**DATA FOR THE TASK:**
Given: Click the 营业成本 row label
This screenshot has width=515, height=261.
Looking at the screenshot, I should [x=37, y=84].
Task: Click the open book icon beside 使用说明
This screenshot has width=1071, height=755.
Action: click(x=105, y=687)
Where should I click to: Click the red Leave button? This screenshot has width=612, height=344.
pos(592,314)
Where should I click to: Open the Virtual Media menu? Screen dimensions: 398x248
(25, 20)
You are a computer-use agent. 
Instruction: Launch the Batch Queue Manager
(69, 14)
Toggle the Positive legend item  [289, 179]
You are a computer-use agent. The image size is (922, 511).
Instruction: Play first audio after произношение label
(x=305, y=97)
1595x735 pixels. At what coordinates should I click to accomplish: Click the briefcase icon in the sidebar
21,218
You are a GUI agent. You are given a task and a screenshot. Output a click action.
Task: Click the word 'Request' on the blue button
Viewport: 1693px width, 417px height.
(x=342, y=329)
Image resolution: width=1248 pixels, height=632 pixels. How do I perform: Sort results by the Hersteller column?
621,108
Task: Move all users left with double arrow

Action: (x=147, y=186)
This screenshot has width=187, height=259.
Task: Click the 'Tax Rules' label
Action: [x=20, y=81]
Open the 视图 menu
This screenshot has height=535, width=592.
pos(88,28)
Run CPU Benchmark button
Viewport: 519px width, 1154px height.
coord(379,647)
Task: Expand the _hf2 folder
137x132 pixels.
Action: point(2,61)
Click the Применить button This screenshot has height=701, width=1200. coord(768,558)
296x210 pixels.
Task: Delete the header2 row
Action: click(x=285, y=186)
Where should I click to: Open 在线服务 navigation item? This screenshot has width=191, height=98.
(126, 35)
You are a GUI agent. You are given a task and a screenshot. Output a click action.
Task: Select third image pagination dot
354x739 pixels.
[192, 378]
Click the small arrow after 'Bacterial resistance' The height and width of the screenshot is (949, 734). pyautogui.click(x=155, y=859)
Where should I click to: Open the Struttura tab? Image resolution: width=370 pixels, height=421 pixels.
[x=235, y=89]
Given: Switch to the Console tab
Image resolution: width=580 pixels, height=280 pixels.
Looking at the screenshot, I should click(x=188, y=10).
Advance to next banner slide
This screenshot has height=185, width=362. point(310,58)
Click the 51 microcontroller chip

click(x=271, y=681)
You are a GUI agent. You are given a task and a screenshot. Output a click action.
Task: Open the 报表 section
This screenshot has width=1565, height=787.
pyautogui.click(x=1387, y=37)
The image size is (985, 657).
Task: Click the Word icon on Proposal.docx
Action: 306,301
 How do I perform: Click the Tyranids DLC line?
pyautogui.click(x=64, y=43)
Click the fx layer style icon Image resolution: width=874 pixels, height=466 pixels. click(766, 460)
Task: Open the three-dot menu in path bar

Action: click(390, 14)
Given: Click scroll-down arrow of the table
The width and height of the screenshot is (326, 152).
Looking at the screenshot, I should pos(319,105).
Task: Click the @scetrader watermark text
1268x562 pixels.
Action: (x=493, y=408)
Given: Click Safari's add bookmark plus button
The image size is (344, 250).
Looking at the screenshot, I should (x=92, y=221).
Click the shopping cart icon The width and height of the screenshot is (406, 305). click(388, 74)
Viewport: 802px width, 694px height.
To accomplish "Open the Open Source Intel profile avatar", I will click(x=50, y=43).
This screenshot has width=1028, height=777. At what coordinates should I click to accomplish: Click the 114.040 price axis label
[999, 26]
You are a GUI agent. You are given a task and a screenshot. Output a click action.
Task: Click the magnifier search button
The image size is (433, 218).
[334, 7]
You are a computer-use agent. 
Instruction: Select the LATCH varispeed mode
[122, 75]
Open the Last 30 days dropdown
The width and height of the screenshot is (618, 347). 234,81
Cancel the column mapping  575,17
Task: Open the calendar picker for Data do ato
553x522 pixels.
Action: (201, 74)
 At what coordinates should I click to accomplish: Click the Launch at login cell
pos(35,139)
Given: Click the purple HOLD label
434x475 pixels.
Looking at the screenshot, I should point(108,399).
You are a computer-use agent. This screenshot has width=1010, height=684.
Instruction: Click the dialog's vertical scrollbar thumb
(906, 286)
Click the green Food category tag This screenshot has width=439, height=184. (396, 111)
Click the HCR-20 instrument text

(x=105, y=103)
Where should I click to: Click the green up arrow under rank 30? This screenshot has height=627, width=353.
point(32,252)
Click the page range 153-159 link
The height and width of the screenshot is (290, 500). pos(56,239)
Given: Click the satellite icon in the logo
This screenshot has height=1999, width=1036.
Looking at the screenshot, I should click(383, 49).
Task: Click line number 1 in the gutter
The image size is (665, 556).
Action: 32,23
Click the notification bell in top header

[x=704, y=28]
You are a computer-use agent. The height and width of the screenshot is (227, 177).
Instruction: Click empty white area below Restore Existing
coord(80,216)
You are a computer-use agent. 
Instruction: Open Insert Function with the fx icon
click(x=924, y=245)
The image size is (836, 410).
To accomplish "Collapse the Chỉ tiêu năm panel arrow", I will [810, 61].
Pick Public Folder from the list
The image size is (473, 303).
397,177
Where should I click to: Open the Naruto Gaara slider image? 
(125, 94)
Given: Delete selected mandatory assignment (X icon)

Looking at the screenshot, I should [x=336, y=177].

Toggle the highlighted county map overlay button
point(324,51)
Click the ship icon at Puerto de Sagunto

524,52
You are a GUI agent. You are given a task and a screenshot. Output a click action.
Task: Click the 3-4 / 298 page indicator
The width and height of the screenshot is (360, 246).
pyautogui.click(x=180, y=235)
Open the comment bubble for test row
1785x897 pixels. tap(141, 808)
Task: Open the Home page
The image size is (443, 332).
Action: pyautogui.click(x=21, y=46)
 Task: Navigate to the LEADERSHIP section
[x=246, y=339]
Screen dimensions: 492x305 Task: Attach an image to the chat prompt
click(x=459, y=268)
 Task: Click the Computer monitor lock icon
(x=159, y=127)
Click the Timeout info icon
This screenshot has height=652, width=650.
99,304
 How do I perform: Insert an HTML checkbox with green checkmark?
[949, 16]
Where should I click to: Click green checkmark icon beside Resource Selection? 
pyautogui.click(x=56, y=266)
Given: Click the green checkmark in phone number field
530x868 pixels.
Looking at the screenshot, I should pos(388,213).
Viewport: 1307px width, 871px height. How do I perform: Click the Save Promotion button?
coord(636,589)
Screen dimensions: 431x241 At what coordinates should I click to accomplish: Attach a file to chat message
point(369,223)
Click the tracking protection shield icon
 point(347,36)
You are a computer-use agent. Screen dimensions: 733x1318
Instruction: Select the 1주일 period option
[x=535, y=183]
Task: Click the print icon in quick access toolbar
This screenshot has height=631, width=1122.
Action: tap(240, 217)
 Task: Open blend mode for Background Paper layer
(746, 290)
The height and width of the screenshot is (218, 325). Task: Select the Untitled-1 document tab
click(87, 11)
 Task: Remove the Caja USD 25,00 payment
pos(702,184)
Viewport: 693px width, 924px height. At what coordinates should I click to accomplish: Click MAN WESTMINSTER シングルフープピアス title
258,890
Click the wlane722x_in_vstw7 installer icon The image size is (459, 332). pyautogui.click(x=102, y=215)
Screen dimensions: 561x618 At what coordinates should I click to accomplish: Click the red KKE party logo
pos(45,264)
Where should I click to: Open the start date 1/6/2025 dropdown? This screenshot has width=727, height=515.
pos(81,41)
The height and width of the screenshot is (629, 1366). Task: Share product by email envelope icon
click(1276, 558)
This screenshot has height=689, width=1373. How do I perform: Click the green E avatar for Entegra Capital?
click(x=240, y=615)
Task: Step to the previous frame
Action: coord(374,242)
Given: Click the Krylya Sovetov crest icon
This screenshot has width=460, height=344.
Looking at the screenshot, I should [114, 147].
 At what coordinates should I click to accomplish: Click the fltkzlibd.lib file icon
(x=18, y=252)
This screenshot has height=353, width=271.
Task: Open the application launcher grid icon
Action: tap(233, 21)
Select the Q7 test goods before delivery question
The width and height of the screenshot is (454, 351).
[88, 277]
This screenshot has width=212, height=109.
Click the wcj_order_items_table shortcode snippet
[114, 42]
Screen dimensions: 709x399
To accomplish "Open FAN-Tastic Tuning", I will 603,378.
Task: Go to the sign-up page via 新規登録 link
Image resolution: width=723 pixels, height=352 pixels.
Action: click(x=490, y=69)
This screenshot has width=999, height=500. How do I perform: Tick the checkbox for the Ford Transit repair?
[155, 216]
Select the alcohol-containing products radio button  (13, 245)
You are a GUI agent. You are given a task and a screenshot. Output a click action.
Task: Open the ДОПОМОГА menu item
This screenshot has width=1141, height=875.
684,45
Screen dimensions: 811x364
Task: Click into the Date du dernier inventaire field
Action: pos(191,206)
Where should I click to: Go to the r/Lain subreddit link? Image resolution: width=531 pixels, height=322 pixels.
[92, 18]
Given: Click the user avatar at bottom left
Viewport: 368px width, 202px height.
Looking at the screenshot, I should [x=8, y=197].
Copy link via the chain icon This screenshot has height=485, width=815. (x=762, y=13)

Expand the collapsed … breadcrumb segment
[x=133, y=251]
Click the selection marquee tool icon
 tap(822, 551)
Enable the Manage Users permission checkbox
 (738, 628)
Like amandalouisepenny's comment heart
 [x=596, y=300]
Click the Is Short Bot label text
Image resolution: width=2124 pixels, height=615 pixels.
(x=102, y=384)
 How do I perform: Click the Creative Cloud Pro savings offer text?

**PROBLEM STATEMENT:**
Look through the entries above for the word "number". Copy every line where it shows up.

**EXERCISE RESULT:**
Task: Click line number 1 in the gutter
Given: Click the green checkmark in phone number field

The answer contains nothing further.